Woven into the fabric of organizational competence and execution is the ability of the leadership team and managers to define success at the individual performer level, to measure performance against objectives, and to take appropriate action to reward success or remedy the shortfall. This means that leaders and managers must be capable individually and as a group of setting and enforcing standards of performance. Without the ability to manage and lead, the organization’s technical competence is sacrificed to inefficiency and ineffectiveness of resource utilization. The organization is drained of success by lack of action to improve performance.

Another aspect of organizational performance and results is accountability.
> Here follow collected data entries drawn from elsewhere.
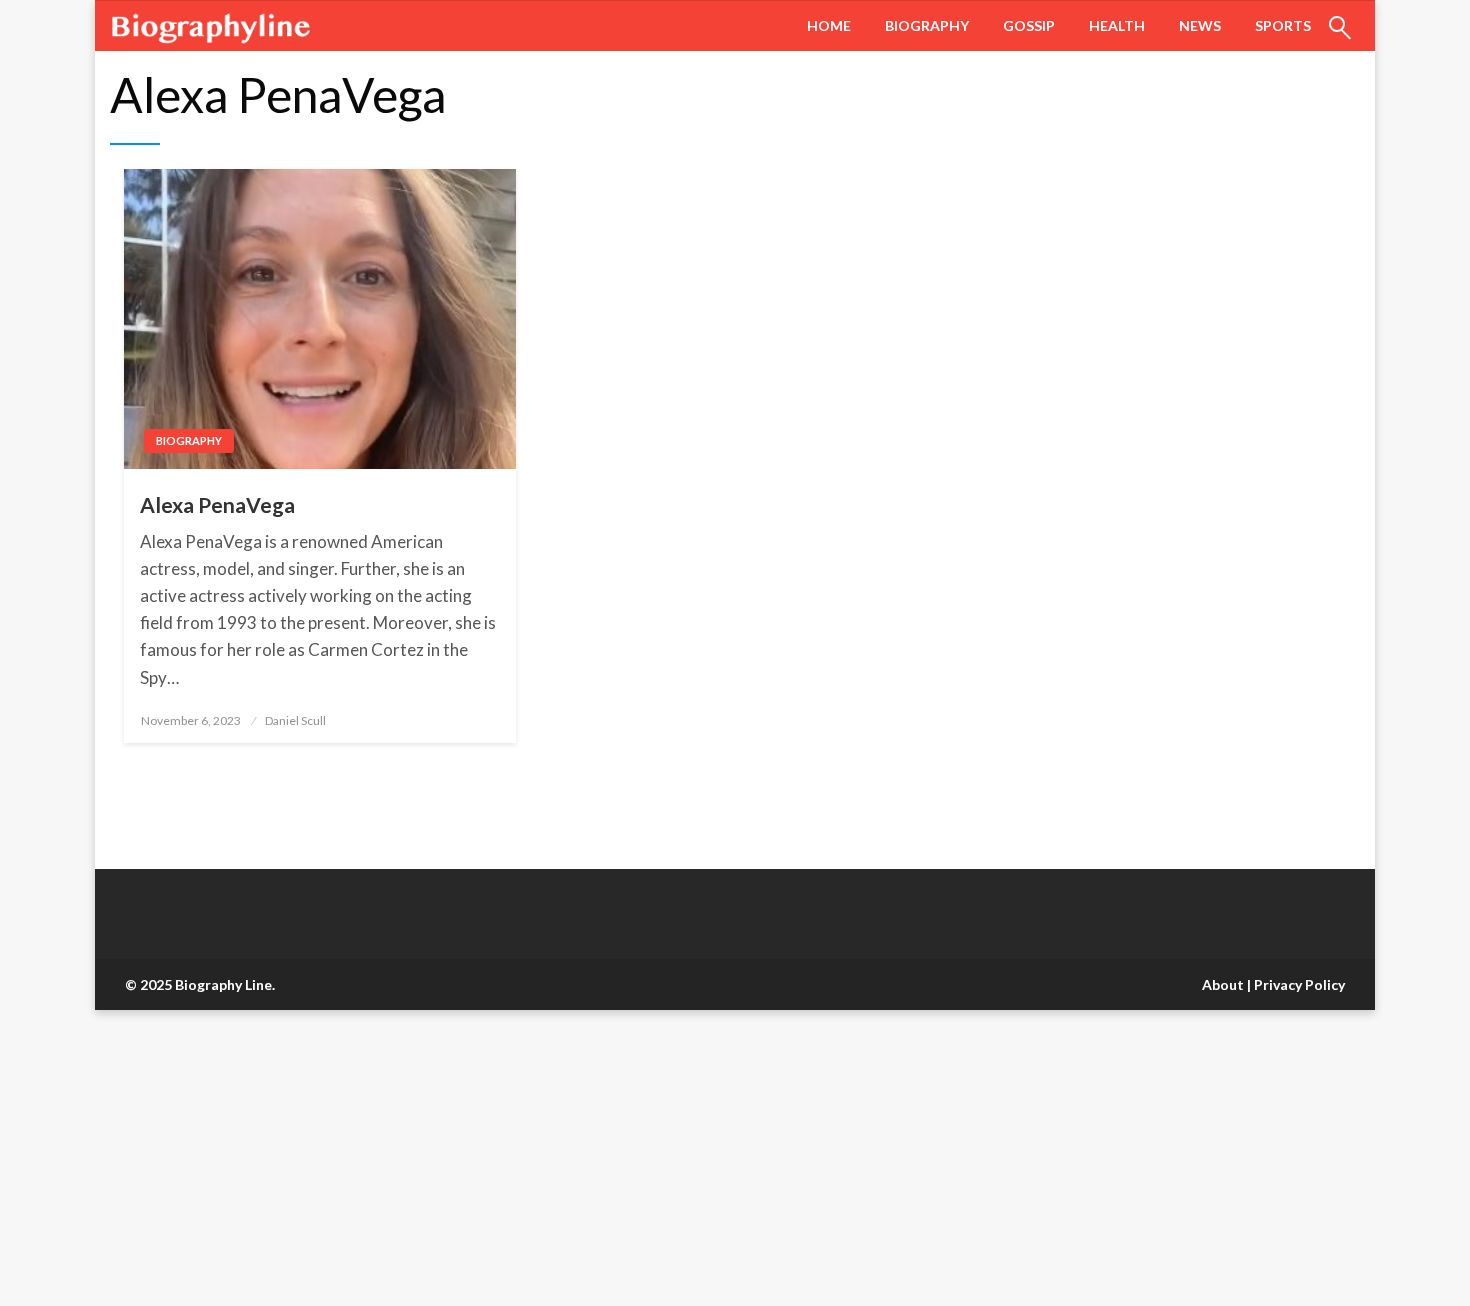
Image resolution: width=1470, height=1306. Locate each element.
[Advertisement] (600, 1158)
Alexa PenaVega (217, 504)
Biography (927, 25)
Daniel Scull (295, 720)
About (1223, 984)
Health (1117, 25)
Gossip (1029, 25)
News (1200, 25)
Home (829, 25)
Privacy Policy (1299, 984)
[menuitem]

Every level of the organization, from the board room to the front desk, from the CEO to the custodian, must be accountable for fulfilling the role the organization has tasked them to play. Each role is a necessary element to the efficient functioning of the organization. Each role needs to be identified in the process of achieving success. The individual who understands how his/her role supports the organization’s mission has a greater stake in seeing that mission succeed.
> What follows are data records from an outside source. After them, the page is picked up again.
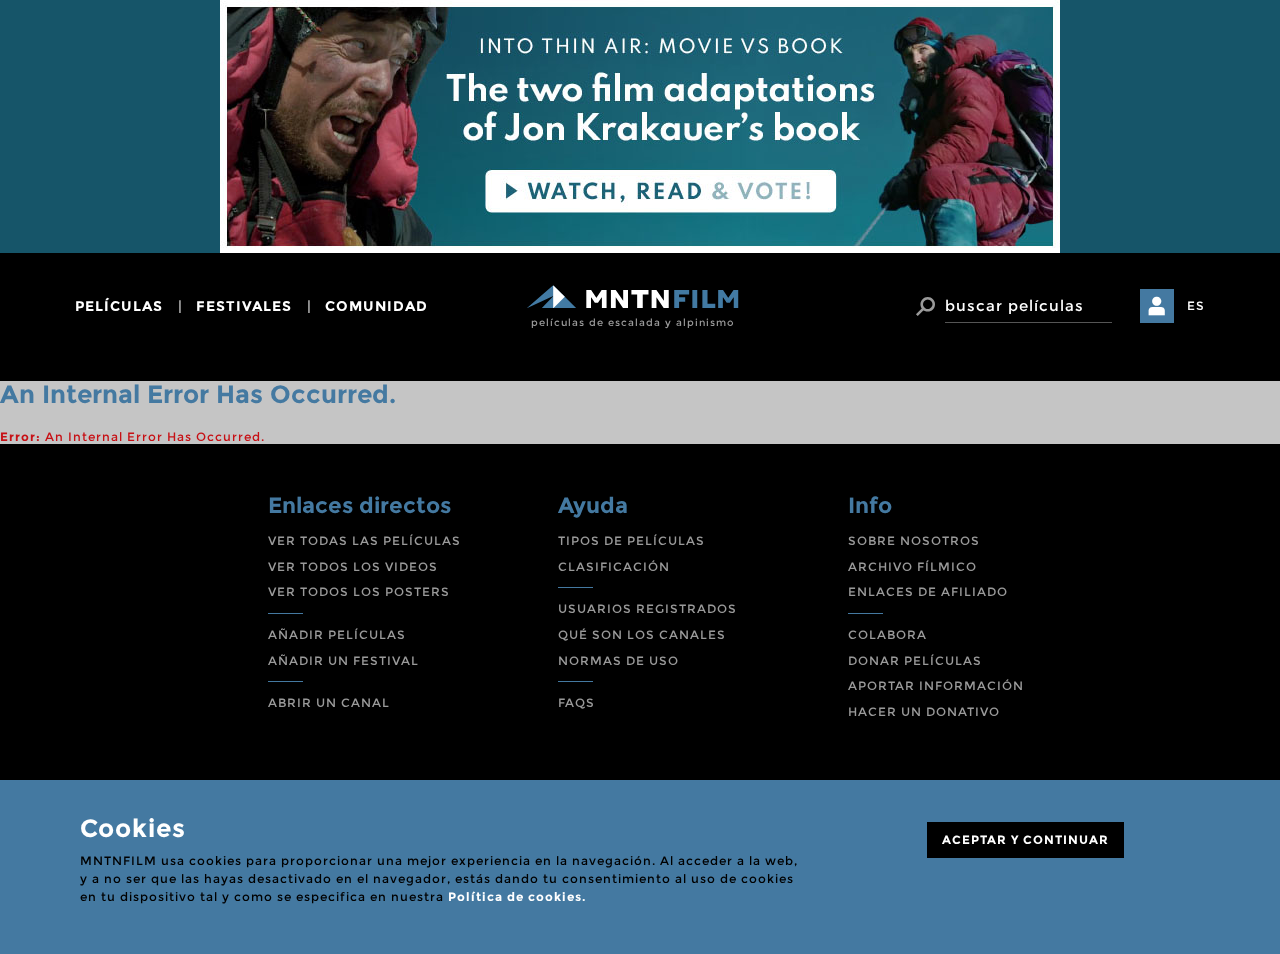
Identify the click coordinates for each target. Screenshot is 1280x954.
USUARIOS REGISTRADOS (647, 608)
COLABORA (887, 634)
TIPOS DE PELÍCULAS (631, 540)
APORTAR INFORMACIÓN (936, 685)
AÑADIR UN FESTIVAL (343, 660)
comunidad (376, 306)
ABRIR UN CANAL (329, 702)
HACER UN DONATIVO (924, 711)
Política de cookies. (517, 896)
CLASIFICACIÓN (614, 566)
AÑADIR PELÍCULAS (337, 634)
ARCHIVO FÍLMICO (912, 566)
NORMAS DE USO (618, 660)
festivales (244, 306)
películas (119, 306)
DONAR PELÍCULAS (915, 660)
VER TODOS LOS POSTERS (359, 591)
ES (1196, 305)
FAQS (576, 702)
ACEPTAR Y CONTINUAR (1025, 839)
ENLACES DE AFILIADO (928, 591)
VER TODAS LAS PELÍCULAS (364, 540)
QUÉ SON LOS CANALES (642, 634)
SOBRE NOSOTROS (914, 540)
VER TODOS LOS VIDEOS (353, 566)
How do you get your organization on track to succeed? It begins by assessing objectively what has worked – your successes, and what hasn’t worked – your misses, and by learning the capabilities of your current team which have been ignored, constrained, or underutilized. It requires an assessment of where you have deployed your best people and whether those roles are the best “fit” for them and for the organization. It may also mean your organization needs to seek new team members. You won’t know that, however, until you have developed the following accurately and objectively:

  • The skills, abilities, education, experience, and aptitudes of your current team members:
  • Your strategic objectives
  • Your possible strategies
  • The competencies required to execute those possible strategies
  • The timeline for pursuing the various strategies and objectives (your team may have time to acquire new skills)
  • Whether the new competencies are intermittent or permanent needs – can they be supplied by “hired guns” on an as-needed basis

Where does your organization stand today? On a scale of 1 to 10 what is your eXecution factor? What is your organiZational competency rating versus what you need to succeed? Are you looking for direction (strategic objectives)? Or do you have the “right” objectives and just can’t seem to travel down the road?

Strategic objectives are meaningless if you cannot select the necessary strategies to pursue them. The process of setting objectives is an intellectual exercise when you are constrained by your lack of ability to pursue the best strategies. Ultimately your bottom-line success is a function of two factors – organizational competence and execution. Where does your organization stand?